Team members pose in the clean room (left). Thermal image of the 10.4 kW uranium-238 beam on target (top right). Three new isotopes, shown to the right of the red line on the particle identification plot (bottom right). Credit: Rare Isotope Beam Facility
Scientists and engineers at the Rare Isotope Beam Facility (FRIB) have taken the next step in isotope studies. They accelerated a high-power uranium ion beam and delivered a record continuous beam power of 10.4 kilowatts to a target. The work is published in the journal Accelerators and Physical Examination Beams.

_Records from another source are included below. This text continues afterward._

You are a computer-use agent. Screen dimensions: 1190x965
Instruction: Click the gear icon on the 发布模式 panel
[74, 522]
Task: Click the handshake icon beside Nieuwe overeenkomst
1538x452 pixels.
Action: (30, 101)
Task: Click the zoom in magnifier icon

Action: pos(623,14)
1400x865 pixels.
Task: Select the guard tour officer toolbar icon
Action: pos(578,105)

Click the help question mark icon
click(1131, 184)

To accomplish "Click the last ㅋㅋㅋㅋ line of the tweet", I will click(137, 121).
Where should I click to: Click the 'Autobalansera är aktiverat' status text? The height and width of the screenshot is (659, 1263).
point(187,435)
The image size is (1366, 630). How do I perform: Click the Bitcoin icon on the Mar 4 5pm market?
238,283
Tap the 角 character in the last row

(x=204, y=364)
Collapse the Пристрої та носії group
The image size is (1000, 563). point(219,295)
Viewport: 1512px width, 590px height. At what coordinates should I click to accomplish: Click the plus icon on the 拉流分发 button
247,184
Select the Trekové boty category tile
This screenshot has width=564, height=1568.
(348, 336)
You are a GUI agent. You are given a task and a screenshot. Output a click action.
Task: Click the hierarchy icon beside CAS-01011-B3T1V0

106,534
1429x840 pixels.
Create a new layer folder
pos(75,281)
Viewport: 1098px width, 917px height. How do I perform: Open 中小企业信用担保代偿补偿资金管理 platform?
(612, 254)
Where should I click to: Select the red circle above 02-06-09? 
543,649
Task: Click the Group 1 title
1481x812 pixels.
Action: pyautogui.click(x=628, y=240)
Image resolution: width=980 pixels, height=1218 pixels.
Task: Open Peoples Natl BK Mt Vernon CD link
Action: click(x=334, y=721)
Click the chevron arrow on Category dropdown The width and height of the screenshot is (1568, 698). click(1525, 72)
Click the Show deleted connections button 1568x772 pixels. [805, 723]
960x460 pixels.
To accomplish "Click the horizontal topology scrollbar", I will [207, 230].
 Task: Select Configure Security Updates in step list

Uranium is the most difficult element to accelerate. Yet it is extremely important for scientific research. Of the more than 17 high-priority science programs using rare isotope beams identified by the National Academy of Sciences and the Nuclear Science Advisory Committee, more than half require a uranium primary beam.
Researchers like uranium because it can produce a wide variety of isotopes after fragmentation or fission.
The implementation of the acceleration of a uranium beam of unprecedented power constitutes a crucial step for FRIB. This achievement opens a new avenue of research on rare isotopes. During the first eight hours of operation, the high-power uranium beam allowed FRIB scientists to produce and identify three new isotopes: gallium-88, arsenic-93 and selenium-96 .
The high-power uranium beam required the stable operation of all accelerator devices at the highest acceleration gradients. This achievement creates a basis for delivering the heaviest ion beams to create rare isotopes. It extends scientific reach to unexplored regions of the nuclear landscape.
According to the study, the FRIB accelerator was capable of producing the highest power accelerated continuous wave uranium beam ever seen, leading to the separation and identification of three previously unknown isotopes.
This achievement was possible thanks to the successful exploitation of the FRIB, including a new superconducting linear accelerator consisting of 324 resonators in 46 cryomodules, a new liquid lithium etchant and new technologies such as the production of uranium in the ion of electron cyclotron resonance (ECR). source, the single heavy ion radio frequency quadrupole (RFQ), the high power target and the beam escape.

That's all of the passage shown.